■ **Instructions for the task**
Note each line of the entries that includes "computer". Then copy those lines.

——

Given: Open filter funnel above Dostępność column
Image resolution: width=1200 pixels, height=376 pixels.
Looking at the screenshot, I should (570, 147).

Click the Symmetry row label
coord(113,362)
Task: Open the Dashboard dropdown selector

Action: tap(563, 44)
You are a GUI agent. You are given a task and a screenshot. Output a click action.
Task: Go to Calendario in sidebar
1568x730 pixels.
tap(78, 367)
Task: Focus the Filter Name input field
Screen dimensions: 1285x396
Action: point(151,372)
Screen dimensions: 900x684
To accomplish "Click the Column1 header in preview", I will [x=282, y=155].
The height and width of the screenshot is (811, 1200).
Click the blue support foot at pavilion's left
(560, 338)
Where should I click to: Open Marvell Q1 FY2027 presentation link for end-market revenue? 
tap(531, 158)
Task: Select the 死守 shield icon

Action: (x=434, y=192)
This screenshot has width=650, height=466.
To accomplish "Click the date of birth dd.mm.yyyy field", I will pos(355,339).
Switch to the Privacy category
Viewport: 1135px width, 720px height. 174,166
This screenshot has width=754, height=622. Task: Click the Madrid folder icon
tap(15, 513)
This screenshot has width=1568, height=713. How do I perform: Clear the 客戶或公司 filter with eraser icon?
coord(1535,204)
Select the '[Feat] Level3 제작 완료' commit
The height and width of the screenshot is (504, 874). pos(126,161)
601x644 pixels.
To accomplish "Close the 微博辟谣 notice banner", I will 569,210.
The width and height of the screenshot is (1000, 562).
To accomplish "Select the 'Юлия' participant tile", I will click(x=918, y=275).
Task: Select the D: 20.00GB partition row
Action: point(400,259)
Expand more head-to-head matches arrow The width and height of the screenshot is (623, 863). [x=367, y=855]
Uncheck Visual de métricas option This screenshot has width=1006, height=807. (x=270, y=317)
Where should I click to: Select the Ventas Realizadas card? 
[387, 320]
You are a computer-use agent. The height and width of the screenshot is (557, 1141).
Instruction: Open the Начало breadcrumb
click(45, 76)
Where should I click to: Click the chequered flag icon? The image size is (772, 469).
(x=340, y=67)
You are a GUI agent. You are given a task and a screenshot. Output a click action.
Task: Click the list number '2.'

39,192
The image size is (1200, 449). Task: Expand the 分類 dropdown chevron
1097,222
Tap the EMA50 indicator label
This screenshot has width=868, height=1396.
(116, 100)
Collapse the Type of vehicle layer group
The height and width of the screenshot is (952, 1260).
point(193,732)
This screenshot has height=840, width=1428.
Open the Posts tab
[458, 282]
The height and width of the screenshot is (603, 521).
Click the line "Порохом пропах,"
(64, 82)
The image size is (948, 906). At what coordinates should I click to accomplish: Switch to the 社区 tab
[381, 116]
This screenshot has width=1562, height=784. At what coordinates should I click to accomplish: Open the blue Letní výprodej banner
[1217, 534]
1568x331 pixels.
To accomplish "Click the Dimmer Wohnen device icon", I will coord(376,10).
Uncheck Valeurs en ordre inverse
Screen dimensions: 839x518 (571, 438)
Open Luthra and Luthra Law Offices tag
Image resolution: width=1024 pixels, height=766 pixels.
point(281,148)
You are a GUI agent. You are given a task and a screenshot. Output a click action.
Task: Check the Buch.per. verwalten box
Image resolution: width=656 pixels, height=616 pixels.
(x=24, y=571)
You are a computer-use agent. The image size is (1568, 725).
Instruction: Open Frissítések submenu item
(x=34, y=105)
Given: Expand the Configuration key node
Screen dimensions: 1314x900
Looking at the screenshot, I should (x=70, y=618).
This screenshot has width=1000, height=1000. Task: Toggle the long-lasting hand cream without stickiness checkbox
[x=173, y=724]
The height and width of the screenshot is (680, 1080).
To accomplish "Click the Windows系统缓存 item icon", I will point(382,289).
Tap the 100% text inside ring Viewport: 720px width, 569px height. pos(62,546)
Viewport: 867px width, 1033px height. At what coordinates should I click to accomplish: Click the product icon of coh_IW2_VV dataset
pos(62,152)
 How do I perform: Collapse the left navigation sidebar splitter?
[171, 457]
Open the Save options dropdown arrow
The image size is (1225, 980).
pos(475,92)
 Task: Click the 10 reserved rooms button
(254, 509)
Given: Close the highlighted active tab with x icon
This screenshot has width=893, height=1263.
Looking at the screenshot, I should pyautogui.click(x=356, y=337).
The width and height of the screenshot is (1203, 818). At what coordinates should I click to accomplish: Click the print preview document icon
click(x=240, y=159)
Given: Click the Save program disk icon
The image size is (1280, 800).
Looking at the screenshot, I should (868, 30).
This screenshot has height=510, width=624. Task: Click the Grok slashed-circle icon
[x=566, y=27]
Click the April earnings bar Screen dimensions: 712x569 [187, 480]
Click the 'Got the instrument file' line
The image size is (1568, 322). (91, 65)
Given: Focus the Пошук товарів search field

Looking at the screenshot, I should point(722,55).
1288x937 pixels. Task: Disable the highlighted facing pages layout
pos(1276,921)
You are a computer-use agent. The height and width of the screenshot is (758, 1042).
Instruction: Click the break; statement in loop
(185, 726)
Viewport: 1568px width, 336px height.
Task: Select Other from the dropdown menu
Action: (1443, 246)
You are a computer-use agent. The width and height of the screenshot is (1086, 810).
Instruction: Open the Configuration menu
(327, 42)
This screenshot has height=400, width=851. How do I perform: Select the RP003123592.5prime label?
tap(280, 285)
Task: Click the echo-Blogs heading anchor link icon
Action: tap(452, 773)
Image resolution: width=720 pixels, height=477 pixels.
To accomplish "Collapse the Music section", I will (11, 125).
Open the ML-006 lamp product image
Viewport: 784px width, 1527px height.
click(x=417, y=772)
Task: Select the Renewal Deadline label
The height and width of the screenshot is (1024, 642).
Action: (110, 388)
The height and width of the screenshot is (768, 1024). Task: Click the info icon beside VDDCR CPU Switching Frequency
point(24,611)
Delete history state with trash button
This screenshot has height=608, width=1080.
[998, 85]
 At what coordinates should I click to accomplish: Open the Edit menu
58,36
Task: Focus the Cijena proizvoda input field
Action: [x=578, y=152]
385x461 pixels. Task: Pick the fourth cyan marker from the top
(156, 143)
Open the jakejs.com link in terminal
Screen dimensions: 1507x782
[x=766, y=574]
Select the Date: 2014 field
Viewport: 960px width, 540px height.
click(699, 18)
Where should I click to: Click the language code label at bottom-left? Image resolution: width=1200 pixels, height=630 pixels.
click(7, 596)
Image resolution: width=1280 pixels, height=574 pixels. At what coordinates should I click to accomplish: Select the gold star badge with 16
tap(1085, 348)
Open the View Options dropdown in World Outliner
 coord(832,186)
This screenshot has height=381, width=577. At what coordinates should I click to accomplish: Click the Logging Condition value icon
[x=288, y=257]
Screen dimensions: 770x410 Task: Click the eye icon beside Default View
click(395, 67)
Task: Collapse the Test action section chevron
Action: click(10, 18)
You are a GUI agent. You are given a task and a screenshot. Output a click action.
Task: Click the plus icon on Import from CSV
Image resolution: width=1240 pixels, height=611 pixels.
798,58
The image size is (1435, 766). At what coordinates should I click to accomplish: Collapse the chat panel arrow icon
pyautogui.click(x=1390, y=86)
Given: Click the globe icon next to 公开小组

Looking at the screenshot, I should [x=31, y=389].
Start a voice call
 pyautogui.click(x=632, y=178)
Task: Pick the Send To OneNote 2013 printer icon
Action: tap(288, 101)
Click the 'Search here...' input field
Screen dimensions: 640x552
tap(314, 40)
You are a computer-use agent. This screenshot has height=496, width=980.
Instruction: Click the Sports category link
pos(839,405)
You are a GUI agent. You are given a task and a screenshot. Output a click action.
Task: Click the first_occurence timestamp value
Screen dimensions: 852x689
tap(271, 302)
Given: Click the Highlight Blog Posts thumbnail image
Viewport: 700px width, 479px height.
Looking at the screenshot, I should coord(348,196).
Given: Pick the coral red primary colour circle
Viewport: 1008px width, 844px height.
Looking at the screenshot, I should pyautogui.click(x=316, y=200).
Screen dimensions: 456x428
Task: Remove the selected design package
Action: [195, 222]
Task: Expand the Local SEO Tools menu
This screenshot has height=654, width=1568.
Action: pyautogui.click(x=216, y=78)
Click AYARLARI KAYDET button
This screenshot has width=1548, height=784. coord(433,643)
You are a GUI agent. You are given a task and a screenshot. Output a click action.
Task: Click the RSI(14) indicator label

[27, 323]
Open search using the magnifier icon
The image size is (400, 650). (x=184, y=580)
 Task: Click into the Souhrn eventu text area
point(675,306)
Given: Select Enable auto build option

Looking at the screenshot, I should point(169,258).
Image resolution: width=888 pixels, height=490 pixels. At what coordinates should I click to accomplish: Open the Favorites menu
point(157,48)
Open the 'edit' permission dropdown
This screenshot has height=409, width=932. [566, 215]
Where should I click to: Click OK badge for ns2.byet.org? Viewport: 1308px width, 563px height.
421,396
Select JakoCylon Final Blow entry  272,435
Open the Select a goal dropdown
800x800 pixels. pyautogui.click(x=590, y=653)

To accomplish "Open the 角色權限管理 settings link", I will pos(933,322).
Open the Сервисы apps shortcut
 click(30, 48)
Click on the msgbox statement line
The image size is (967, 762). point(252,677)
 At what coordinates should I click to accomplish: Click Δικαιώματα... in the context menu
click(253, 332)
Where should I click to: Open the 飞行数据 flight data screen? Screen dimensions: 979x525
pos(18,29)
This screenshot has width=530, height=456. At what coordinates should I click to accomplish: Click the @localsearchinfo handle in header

——

■ **The completed task**
You are a computer-use agent. The height and width of the screenshot is (557, 1141).
You are a computer-use agent. The image size is (1568, 725).
You are a computer-use agent. The height and width of the screenshot is (758, 1042).
You are a computer-use agent. The width and height of the screenshot is (1086, 810).
You are a computer-use agent. This screenshot has height=496, width=980.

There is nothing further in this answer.